Equal volumes (200 μl) of virus particle preparations from plants infected with each of the 6 CaMV-VIT clones were pooled to produce a mixed population designated Mix6VIT. Note that we were aware that the different CaMV-VIT clones are not necessarily present in equal amounts in this mix at this point. Young healthy plantlets were then mechanically inoculated by carefully rubbing 20 μl of Mix6VIT on the total surface of three young leaves previously powdered with the abrasive carborundum. Symptoms indicative of CaMV infection appeared within 8 to 11 days, and all plants were considered systemically infected at 13 dpi.

For unknown reasons, CaMV symptoms always appear much earlier on plants inoculated with viral particles than on those inoculated with plasmid DNA, as in the previous section.

Purification of viral DNA and PCR amplification

CaMV genomic DNA was purified from infected plants at 13 dpi according to the protocol described previously [34], plus an additional cleaning step using the Wizard DNA Clean-up kit (Promega).

PCR amplification of viral sequences was performed in a total volume of 100 μl, using VENT® DNA Polymerase (New England Biolabs) according to the supplier's recommendations. Samples (2–5 ng) of plasmid mix or purified viral DNA were amplified by 35 PCR cycles, using the CaMV-specific primers F748 (5'-CTTGGAGCGGTCAAAATATTG-3') and Ris7 (5'-GTTGGGTACCTAAGGCTTCTAATATCTC-3'), generating a 1301 bp fragment spanning 601 and 660 bp upstream and downstream, respectively, of the introduced genetic marker. The primers were designed relatively far away from the polymorphic region to alleviate putative problems related to allele specificity during PCR amplification. The amplified DNA fragment was finally purified with a double phenol/chloroform extraction and ethanol precipitation, suspended in 45 μl water and processed for single-letter sequencing as described below.

Single letter sequencing

The single-letter sequencing reactions were carried out by COGENICS Genome Express according to a proprietary protocol initially developed for DACS© technology [35]. Briefly, the quality and quantity of each PCR product were assessed by agarose gel electrophoresis. The PCR products were diluted as required and sequencing reactions were performed with 13 fmol of template DNA. The dye-primer single-letter sequencing reaction was performed using the oligonucleotide 6FAM-1236bis (5'-ccttcaaataggtaacagtgc-3' linked to a 6FAM fluorochrome at its 5' end) and ddATP (0.1 mM final concentration) as the sole terminator to halt strand elongation [36], thus labeling only fragments terminated by adenine (A). [Note – In this study, we produced trace sequences only for the targeted base adenine (A), although theoretically any other nucleobase could be similarly targeted.] After sequencing, the reactions were purified by ethanol precipitation and suspended in formamide containing a labeled DNA ladder (GenScan 500 Liz; Applied Biosystems, Foster City, CA, USA). The single-letter sequencing signatures were analyzed on a capillary electrophoresis ABI 3730 DNA analyzer (Applied Biosystems) according to the manufacturer's instructions for DNA fragment analysis.
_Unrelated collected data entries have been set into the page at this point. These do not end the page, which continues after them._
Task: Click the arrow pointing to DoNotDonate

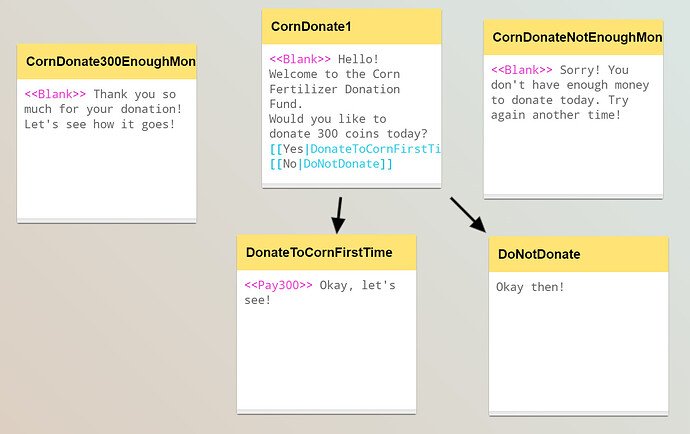Action: (468, 215)
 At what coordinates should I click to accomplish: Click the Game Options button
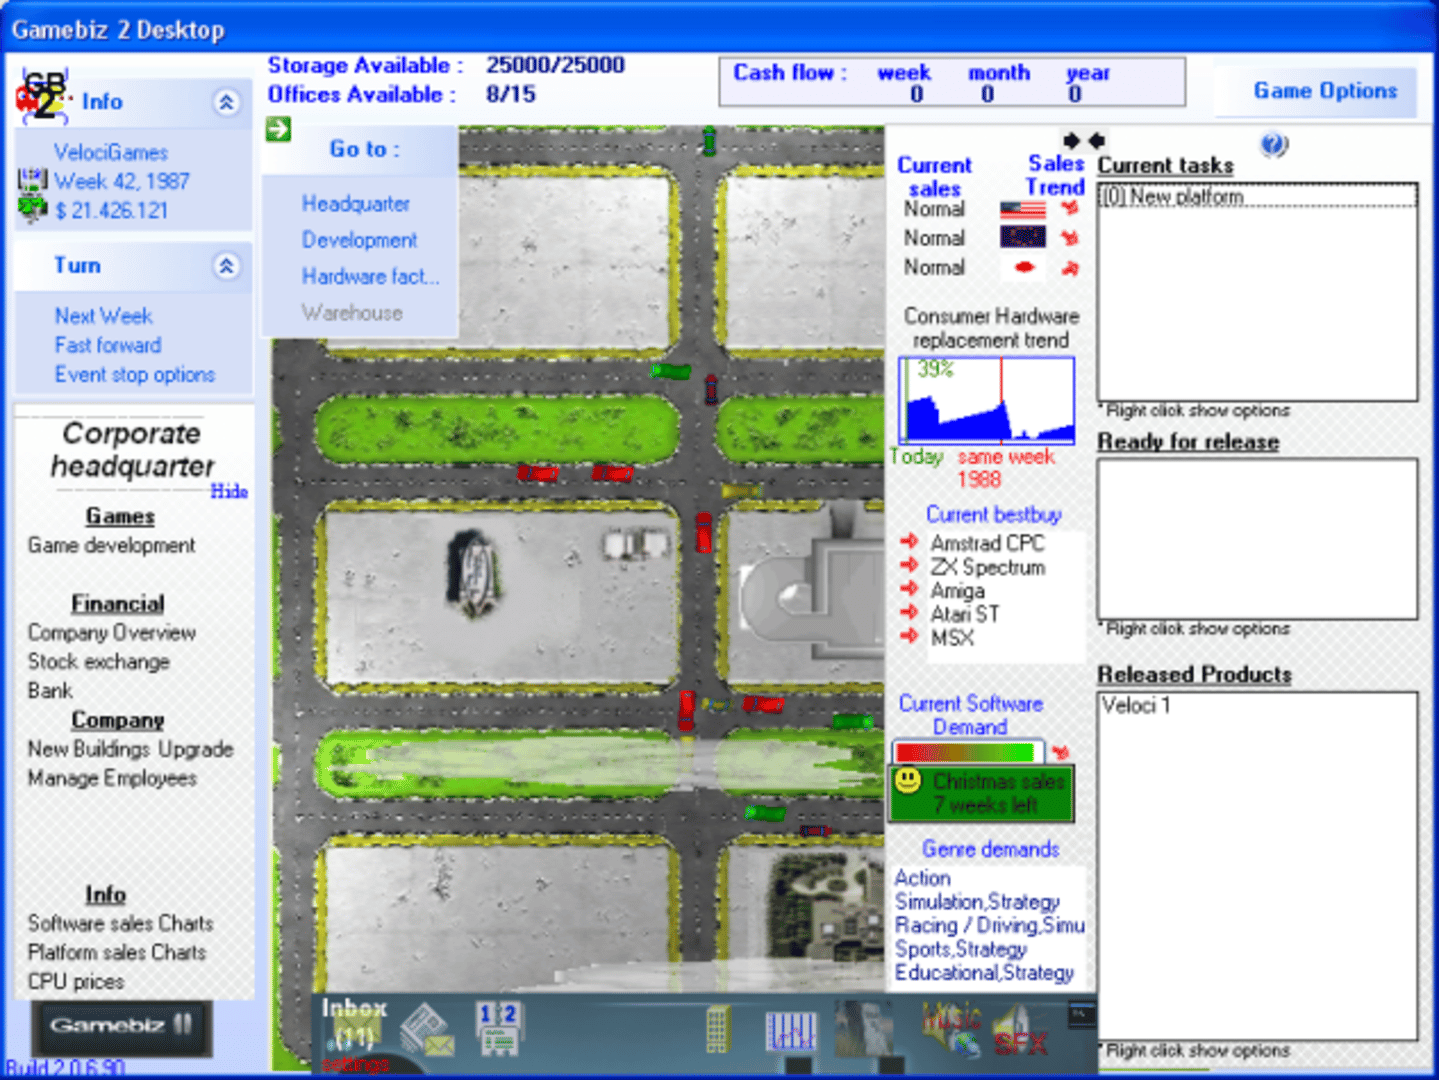coord(1324,91)
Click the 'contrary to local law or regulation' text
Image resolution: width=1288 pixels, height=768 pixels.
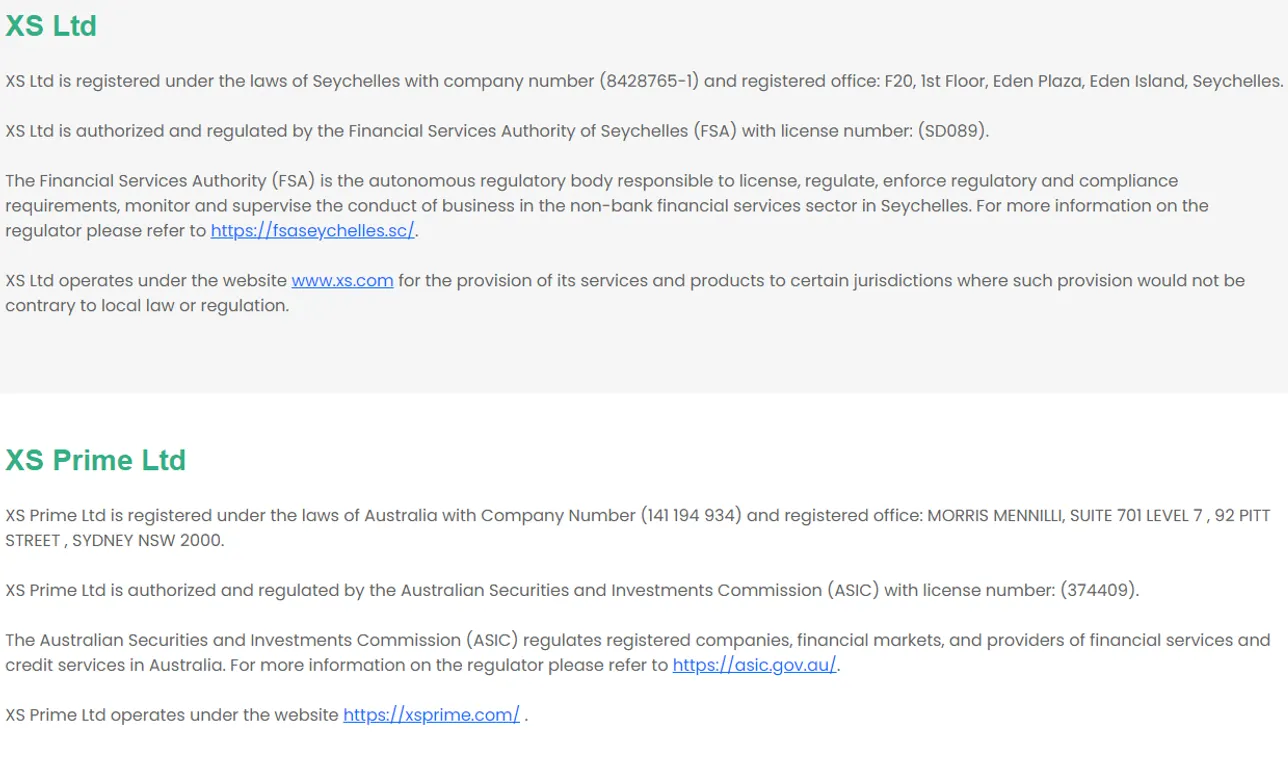pyautogui.click(x=147, y=306)
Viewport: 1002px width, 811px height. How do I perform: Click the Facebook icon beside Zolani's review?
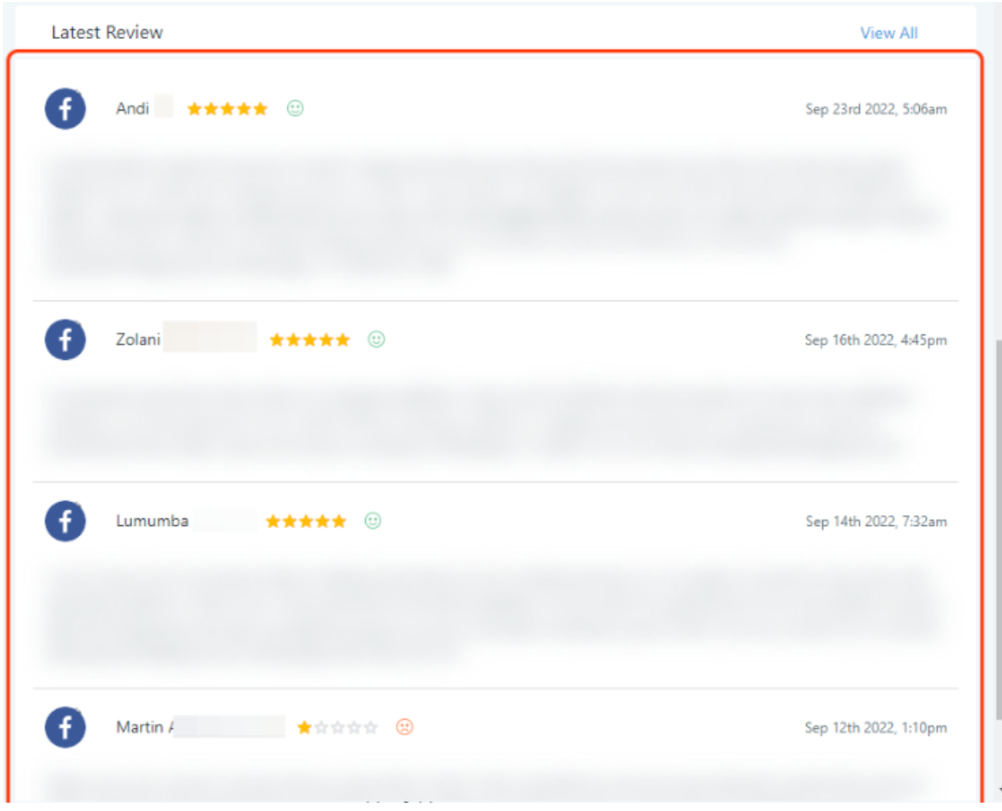(65, 340)
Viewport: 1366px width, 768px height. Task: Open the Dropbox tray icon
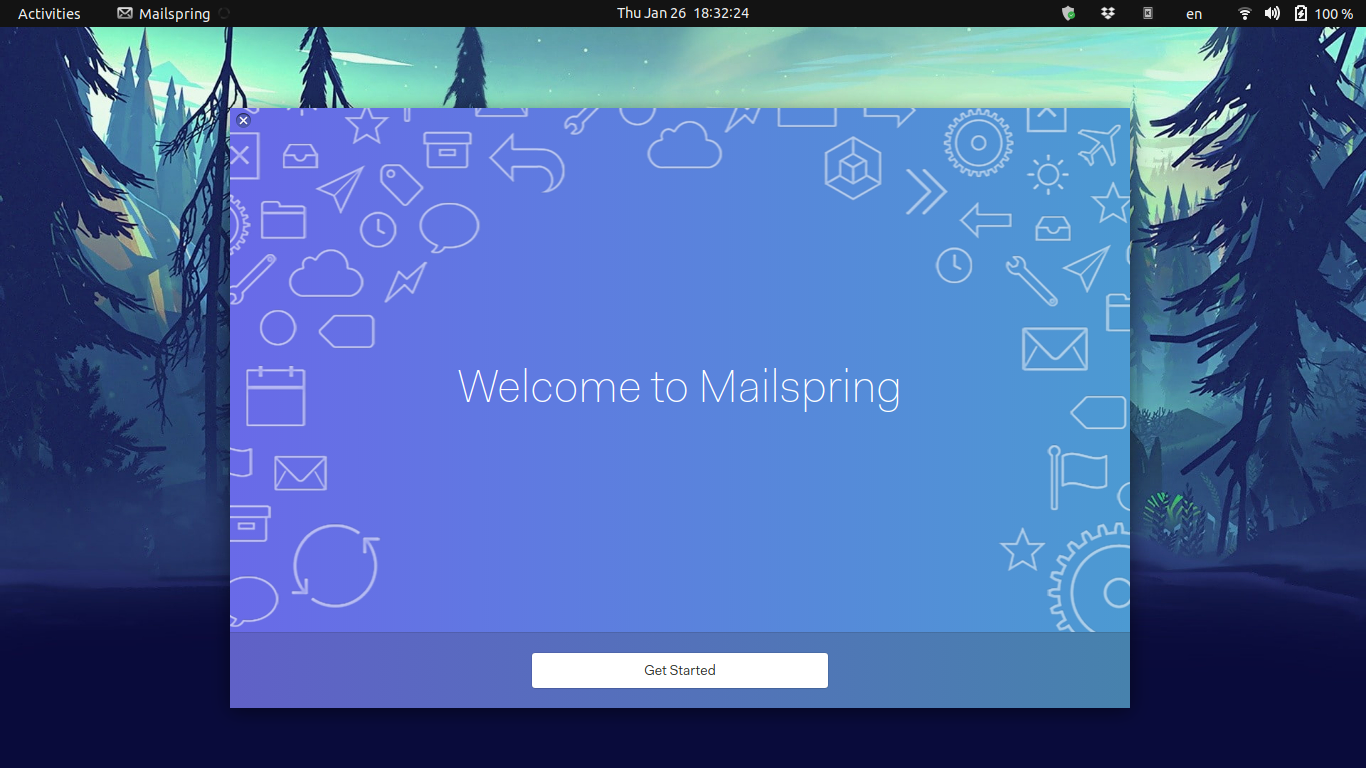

The 6FAM-1236bis sequencing primer was positioned 112 bases upstream of the marker region – a compromise between too long a distance engendering a decrease in fluorescence sequencing signals, and too short a distance increasing the risk of putative allele specificity problems. In our case, the electropherogram was exploitable without significant decrease in signal intensity from 75 to 200 bp downstream of the fluorescent sequencing primer.

Extracting data from single-letter sequencing electropherograms

From the scanned images of the single-letter sequencing signatures, electropherograms were produced and analyzed using STRand – Nucleic Acid Analysis Software (freely available at [37]). The position of peaks as well as their height (directly provided by STRand in arbitrary units for the latter) were recorded for marker identification and quantification, respectively, as described in detail in Results.